*TEXTE À LIRE:*
* * *

L’intérieur du chine de Shanklin est, dans toute son étendue, protégé par d’épais ombrages ; la nature a pourvu les deux côtés de cette étroite vallée de la plus riche végétation : c’est, pendant l’été, le rendez-vous de nombreuses sociétés qui viennent y faire des parties. Chose singulière, dans ce pays où le soleil est si rare, les moyens de se mettre à l’ombre sont multipliés partout avec une sollicitude extrême ; les femmes adaptent à leur chapeau des visières en soie bleue pour adoucir l’éclat de la lumière ; j’ai vu même des dandies porter des voiles verts en se rendant en voiture découverte aux courses d’Epsom. Le soleil et la poussière sont, le croirait-on ? deux inconvéniens dont on est singulièrement effrayé en Angleterre, dans ce pays classique de l’humidité et des brouillards !

* * *

*TÂCHE DEMANDÉE A:* Résumez en deux phrases le texte sur le chine de Shanklin.

*DONNÉES DE L'EXERCICE:*

* * *

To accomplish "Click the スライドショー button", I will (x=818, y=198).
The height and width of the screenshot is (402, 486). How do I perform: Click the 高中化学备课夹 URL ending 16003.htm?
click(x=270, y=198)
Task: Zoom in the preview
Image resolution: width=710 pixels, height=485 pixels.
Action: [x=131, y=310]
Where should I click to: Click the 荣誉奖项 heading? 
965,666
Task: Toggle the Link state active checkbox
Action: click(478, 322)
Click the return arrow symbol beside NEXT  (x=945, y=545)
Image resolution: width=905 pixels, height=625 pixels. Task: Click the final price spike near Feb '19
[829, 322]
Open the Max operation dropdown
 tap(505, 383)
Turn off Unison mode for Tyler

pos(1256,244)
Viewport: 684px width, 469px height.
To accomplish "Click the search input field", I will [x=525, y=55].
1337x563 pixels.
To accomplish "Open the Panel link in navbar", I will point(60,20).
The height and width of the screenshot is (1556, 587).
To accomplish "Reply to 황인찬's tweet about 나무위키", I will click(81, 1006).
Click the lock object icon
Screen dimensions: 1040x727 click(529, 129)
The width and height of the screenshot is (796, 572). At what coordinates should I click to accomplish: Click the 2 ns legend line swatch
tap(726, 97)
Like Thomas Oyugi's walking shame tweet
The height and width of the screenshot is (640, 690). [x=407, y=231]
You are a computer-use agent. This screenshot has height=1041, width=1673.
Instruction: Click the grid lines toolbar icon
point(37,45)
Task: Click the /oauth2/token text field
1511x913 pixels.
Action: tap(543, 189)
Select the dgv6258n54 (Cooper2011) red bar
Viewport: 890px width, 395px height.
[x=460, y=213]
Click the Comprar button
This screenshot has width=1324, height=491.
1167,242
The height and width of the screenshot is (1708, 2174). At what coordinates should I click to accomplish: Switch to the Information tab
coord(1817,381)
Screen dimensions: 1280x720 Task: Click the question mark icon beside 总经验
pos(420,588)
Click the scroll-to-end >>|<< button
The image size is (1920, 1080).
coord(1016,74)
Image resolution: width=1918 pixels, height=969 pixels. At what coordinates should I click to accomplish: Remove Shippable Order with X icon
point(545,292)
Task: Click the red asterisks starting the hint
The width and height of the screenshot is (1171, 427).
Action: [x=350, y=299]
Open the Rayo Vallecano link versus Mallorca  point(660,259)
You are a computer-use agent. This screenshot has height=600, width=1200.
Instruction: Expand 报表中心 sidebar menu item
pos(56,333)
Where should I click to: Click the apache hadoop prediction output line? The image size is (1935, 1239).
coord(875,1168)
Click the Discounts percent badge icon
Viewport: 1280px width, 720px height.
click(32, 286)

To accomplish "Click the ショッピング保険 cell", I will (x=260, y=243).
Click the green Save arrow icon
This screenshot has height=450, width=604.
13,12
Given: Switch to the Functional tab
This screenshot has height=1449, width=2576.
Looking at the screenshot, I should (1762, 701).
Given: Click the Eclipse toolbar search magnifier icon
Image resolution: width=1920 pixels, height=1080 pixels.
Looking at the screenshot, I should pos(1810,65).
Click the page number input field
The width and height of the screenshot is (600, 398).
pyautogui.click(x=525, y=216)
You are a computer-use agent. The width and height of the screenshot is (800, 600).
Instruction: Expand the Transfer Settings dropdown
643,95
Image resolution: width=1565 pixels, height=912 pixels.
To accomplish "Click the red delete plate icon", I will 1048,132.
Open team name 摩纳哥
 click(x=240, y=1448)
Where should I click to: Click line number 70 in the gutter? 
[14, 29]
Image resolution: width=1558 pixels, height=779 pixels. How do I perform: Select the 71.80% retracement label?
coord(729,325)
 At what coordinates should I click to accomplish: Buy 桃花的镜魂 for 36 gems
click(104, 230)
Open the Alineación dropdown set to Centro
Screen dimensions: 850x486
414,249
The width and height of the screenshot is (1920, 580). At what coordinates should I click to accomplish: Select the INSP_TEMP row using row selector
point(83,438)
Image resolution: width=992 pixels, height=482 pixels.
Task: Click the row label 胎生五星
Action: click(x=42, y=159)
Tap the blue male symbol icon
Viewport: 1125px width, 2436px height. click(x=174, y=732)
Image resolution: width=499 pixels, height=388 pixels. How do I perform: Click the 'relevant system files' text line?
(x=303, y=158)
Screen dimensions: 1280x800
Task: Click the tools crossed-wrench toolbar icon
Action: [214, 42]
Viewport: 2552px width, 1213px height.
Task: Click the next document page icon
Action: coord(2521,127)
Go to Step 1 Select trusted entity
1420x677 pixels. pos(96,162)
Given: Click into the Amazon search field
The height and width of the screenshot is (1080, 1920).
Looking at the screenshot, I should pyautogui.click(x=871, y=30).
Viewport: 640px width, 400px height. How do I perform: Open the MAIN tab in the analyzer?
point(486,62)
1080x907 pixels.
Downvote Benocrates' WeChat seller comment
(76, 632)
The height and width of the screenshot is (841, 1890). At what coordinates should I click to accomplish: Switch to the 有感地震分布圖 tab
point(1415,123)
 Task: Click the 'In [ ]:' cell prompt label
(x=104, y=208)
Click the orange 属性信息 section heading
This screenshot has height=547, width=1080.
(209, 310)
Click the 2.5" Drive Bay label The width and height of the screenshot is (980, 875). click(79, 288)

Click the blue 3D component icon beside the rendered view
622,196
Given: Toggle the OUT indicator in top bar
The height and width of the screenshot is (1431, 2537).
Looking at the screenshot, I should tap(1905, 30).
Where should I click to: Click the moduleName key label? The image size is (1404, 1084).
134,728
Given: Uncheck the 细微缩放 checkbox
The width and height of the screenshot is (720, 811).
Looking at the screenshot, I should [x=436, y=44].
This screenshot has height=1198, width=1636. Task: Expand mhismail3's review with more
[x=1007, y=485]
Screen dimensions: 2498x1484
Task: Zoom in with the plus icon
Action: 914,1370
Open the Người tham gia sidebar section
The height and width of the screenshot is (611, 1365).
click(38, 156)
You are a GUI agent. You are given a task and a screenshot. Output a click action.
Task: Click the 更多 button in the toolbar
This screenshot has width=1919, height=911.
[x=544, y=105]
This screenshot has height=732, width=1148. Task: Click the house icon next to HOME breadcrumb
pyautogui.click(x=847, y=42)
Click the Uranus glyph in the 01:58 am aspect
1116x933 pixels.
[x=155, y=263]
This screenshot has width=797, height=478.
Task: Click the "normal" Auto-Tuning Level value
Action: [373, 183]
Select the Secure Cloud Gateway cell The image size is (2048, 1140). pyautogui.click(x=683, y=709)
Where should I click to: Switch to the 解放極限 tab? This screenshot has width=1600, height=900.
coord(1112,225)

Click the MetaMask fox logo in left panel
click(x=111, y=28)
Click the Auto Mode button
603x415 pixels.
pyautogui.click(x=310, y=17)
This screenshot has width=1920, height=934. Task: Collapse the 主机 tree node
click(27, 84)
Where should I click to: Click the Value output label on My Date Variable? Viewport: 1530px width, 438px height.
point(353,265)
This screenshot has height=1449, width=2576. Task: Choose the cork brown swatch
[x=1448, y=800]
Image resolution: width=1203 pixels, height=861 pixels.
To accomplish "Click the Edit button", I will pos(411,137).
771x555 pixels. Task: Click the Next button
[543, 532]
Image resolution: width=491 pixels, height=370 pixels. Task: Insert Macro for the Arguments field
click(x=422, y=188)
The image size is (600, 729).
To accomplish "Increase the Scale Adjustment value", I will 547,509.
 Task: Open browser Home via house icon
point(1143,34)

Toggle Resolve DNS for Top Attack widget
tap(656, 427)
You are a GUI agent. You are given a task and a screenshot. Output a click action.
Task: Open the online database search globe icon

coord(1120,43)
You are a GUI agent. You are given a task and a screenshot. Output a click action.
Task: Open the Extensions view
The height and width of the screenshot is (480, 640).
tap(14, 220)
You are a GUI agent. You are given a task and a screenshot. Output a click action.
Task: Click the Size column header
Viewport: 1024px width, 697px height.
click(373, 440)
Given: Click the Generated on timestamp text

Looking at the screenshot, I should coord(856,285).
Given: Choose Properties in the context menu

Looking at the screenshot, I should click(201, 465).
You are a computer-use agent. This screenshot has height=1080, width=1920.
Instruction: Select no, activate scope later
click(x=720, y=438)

* * *

*TÂCHE DEMANDÉE B:* Dans la liste, réécrivez les lignes allant de celle qui contient « The height and width of the screenshot is (1708, 2174). » jusqu'à celle qui contient « Action: [x=350, y=299] » incluse, en remplaçant « screenshot » par « screen capture » sans rien modifier d'autre.

*RÉPONSE ATTENDUE A:* Le chine de Shanklin est une étroite vallée couverte d'épais ombrages et d'une riche végétation, où de nombreuses sociétés viennent faire des parties pendant l'été. Chose singulière, en Angleterre, pays d'humidité et de brouillards où le soleil est rare, on redoute beaucoup le soleil et la poussière et l'on multiplie les moyens de se mettre à l'ombre, comme les visières en soie bleue des femmes ou les voiles verts de certains dandies.

*RÉPONSE ATTENDUE B:*
The height and width of the screen capture is (1708, 2174). At what coordinates should I click to accomplish: Switch to the Information tab
coord(1817,381)
Screen dimensions: 1280x720 Task: Click the question mark icon beside 总经验
pos(420,588)
Click the scroll-to-end >>|<< button
The image size is (1920, 1080).
coord(1016,74)
Image resolution: width=1918 pixels, height=969 pixels. At what coordinates should I click to accomplish: Remove Shippable Order with X icon
point(545,292)
Task: Click the red asterisks starting the hint
The width and height of the screen capture is (1171, 427).
Action: [x=350, y=299]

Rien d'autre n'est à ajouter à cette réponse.